SUPPLIED TEXT:
=== Begin Enclosure ===
Hatch BioScience Labs, a $6 million biotechnology incubator anchoring the planned L.A. Bioscience Corridor in El Sereno, is poised to open next month after 11 months of construction.

Developers Allan Glass and Howard Kozloff converted a 22,000-square-foot furniture factory into ready-to-use wet lab suites with water, gas and other needed hookups for up to eight growing biotechnology firms. A grand opening is expected Dec. 11.

Each of the facility’s eight suites can accommodate a range of scientific research operations, from computer-based science to labs and “clean room” spaces, the developers said.

“Los Angeles has a very vibrant and thriving early stage science ecosystem with many researchers working in either academic labs or off campus incubators,” Glass, chief executive of downtown-based ASG Real Estate Inc., said in an email. “Our intent is to create a facility where these companies can ‘Hatch’ so we may keep these promising researchers and companies in the L.A. area.”

Glass teamed up with Kozloff, managing partner for Agora Partners in West Los Angeles, to provide space for early stage biotech companies looking for facilities that can suit their specific needs.
=== End Enclosure ===
ENTRIES SUPPLIED:
=== Begin Enclosure ===
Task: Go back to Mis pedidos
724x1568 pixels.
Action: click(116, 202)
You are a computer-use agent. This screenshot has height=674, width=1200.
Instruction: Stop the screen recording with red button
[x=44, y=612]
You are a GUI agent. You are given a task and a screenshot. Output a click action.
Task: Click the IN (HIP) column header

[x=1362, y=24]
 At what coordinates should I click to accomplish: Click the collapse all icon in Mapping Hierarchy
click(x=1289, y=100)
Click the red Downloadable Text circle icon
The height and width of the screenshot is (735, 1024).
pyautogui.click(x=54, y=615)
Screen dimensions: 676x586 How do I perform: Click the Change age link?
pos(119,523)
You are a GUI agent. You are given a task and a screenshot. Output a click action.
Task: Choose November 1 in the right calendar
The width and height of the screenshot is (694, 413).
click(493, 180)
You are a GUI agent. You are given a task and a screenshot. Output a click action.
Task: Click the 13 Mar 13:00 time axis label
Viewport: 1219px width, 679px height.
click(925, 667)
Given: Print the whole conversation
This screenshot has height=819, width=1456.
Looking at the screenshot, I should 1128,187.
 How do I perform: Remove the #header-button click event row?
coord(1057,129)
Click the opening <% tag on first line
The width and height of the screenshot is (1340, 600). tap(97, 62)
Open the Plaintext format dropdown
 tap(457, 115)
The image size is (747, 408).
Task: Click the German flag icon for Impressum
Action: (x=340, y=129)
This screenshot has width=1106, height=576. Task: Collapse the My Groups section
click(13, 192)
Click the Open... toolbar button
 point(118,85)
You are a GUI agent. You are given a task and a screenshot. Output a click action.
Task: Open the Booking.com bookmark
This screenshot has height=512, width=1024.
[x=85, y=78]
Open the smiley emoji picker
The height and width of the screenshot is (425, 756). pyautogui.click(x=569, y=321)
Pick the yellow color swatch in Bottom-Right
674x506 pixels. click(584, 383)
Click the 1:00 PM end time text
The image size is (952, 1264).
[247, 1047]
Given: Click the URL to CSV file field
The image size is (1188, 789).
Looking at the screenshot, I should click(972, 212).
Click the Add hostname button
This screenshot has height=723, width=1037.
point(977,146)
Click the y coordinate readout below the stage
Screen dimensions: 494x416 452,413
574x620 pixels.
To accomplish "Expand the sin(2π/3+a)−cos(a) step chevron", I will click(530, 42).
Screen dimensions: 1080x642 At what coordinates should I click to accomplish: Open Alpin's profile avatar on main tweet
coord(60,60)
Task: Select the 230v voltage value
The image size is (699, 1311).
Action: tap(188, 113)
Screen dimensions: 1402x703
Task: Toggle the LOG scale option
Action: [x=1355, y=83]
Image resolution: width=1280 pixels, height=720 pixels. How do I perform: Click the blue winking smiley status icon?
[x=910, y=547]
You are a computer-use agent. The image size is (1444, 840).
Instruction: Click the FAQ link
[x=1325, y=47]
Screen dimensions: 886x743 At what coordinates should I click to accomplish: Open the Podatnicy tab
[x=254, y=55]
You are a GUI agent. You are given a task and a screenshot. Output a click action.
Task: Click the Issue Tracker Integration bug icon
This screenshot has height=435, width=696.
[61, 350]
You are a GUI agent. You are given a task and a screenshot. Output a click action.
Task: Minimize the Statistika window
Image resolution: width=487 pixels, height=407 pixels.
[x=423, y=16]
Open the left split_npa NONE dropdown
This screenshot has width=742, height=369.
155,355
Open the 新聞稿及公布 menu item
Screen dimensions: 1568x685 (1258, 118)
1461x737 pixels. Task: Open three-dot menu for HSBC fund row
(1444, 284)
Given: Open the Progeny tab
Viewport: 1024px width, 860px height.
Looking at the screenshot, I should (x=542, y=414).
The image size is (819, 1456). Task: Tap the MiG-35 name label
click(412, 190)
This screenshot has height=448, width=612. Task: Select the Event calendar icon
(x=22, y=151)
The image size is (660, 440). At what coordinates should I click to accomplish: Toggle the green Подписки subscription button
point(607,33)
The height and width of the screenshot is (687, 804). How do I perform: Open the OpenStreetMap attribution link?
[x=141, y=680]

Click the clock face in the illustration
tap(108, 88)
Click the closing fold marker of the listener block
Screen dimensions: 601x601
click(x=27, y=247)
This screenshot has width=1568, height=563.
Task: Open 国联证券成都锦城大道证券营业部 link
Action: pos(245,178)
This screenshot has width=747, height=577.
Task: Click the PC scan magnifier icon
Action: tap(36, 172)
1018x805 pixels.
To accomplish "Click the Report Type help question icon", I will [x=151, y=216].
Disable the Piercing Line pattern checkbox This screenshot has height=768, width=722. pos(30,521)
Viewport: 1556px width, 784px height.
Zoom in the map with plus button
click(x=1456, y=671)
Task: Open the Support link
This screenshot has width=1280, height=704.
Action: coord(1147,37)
=== End Enclosure ===
INSTRUCTIONS TO FOLLOW:
Carry on the article about the Hatch BioScience Labs incubator in El Sereno, picking up after its final sentence. The items above are unrelated to the article and stand as separate material.

RESPONSE AREA:
To reflect a neighborhood known for its artistic murals, they recruited street artist Alex Poli, better known as Man One, to grace the building with a piece titled “El Sereno Happiness.”

Chemicals that promote the feeling of happiness – the molecules serotonin, dopamine, oxytocin and endorphin – now float across the new laboratory facade. 

But the centerpiece of the Hatch mural is homegrown hero Willie Zuniga, president of Grifols Biologicals Inc., which produces plasma-derived medicines in a facility on a hill above the railroad tracks behind Hatch.

Zuniga has hired more than 100 Cal State Los Angeles graduates while training nearly as many high school students at a Grifols’ summer science academy.